> **WHAT THIS TASK INVOLVES**:
Rewrite everything from "The image size is (1297, 725)." down to "point(23,395)", renaming "Equipment Explorer" to "Asset Explorer" and keeping all else unchanged.

-- PROVIDED RECORDS start --

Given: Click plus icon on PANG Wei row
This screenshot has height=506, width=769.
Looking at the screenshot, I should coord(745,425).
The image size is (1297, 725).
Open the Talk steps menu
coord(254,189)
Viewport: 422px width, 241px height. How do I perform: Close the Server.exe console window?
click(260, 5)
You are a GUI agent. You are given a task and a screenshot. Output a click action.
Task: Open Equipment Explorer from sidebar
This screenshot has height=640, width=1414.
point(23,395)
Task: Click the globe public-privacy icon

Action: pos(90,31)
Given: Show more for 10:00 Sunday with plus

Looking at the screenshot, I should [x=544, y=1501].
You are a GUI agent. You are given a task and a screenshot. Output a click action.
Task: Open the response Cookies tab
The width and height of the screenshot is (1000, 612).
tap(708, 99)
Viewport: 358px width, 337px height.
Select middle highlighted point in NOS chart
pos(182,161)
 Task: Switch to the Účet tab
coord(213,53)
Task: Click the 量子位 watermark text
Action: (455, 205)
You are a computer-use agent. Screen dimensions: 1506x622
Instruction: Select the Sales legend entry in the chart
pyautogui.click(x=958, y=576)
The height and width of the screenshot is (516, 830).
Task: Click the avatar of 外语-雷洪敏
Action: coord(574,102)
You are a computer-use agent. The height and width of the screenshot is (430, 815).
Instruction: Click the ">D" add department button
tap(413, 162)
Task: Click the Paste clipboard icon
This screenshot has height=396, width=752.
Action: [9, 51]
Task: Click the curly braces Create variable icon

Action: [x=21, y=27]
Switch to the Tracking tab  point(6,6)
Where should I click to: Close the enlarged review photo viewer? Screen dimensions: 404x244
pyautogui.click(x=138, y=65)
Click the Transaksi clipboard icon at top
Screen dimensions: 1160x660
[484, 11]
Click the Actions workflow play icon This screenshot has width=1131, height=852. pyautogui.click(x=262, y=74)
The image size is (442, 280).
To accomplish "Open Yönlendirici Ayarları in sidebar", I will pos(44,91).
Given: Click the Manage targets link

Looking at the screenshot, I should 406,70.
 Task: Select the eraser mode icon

-- PROVIDED RECORDS end --

> **IN RESPONSE**:
The image size is (1297, 725).
Open the Talk steps menu
coord(254,189)
Viewport: 422px width, 241px height. How do I perform: Close the Server.exe console window?
click(260, 5)
You are a GUI agent. You are given a task and a screenshot. Output a click action.
Task: Open Asset Explorer from sidebar
This screenshot has height=640, width=1414.
point(23,395)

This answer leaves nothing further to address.